The 64-year-old former minister, who was originally handed a 48-year sentence, secured his release after royal clemency significantly reduced his term to just over ten years. Boonsong’s return to his native Chiang Mai province comes with strict conditions, including three years and five months of probation and mandatory electronic monitoring.
The case stems from one of Thailand’s most significant political scandals, involving fraudulent government-to-government rice deals during the Yingluck Shinawatra administration. The Supreme Court’s Criminal Division for People Holding Political Positions found in 2017 that purported rice export agreements with China were actually elaborate schemes to sell government-stockpiled rice to domestic private companies.
Initially sentenced to 42 years in 2017, Boonsong’s prison term was extended to 48 years in 2019 following an unsuccessful appeal.
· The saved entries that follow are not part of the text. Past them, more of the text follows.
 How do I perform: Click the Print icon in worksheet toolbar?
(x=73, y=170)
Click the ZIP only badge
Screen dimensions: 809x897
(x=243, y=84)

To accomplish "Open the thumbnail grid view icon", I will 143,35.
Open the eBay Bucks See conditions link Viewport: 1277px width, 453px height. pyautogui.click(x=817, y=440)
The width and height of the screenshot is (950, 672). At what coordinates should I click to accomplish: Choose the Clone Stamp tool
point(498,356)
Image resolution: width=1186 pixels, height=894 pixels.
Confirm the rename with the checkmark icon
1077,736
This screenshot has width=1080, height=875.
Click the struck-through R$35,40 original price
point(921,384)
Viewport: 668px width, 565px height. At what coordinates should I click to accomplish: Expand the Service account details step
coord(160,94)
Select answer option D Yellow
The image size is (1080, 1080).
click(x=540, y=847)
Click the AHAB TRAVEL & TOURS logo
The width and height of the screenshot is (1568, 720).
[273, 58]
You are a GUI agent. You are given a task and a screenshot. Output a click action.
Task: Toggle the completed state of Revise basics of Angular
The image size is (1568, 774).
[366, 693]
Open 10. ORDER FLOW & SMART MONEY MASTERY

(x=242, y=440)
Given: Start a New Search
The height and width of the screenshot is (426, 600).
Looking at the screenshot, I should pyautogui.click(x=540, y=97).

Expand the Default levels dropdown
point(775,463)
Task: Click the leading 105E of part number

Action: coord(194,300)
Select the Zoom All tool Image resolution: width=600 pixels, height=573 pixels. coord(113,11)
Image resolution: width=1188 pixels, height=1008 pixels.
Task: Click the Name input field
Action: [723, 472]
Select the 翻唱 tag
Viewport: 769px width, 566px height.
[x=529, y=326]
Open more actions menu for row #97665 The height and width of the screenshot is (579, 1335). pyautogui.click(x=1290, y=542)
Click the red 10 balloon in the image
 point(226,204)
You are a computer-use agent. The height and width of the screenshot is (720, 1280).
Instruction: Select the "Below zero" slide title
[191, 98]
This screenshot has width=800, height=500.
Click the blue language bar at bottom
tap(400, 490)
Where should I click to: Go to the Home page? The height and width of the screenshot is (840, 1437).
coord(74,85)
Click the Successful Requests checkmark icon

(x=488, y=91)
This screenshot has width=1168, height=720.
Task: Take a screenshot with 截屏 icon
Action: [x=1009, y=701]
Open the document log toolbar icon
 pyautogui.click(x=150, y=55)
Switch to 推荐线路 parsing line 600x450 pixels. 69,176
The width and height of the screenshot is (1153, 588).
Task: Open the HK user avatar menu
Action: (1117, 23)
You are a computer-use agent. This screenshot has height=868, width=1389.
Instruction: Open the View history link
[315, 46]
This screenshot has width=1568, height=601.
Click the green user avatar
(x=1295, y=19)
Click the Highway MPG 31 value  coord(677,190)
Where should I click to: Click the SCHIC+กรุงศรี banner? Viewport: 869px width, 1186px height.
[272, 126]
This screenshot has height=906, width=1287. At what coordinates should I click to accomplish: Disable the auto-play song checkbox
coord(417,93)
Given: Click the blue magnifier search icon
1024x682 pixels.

However, subsequent royal intervention dramatically reduced his sentence, which would have originally kept him behind bars until 2028.
The scandal is inextricably linked to former Prime Minister Yingluck Shinawatra’s rice-pledging programme, a flagship policy that helped secure her Pheu Thai Party’s electoral victory in 2011. The scheme’s aftermath led to Yingluck’s dramatic flight from Thailand on the very day Boonsong was imprisoned. She was later sentenced in absentia to five years’ imprisonment for failing to prevent corruption within the programme.